これだけは素直によかったことだと思えました。


のちの時代で、マーリンの成したといわれるものごとにつながるシーンなどもあり、何とかして筋道つけようとしている作者の努力のあとも感じました。


全体としてファンタジーとしてはいい線いっていると思ったのですが。本当なら★を4つくらいあげたいくらいだと思いました。ひとつ減らしたわけは、より根本的な問題に絡みますが、この話があの有名なマーリン伝説とは全く関係のないファンタジーだったとしたら、もっと面白いものになったのではないか?と思ってしまったからです。
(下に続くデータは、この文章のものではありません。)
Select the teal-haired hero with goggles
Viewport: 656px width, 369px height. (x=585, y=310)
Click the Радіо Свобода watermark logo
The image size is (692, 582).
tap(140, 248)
マーリンの失われた少年時代を描くという作者の意図は買ってあげたいけれど、どうもイメージが追いつかないようなそんなもどかしい思いがつきまといます。
ただの冒険ファンタジーということなら全く構わないけれど、マーリン伝説が絡むとなると、ちょっと無理があるようなそんな気がしました。


これから読まれる方には、絶対のおすすめとは言わないけれど、まぁ読んでもいいんじゃないの?それなりに面白いよ、とだけ言っておきます。
それとリアの正体というか出自がわかったのですが、これはちょっと意外でした。あってもよさそうなもんですが、思いつかなかった。正直そうくるとは思わなかったです。


引き続き、3巻にいきます。もうこうなったら乗りかかった船なので、いけるものなら最後までついてこうかと思っています。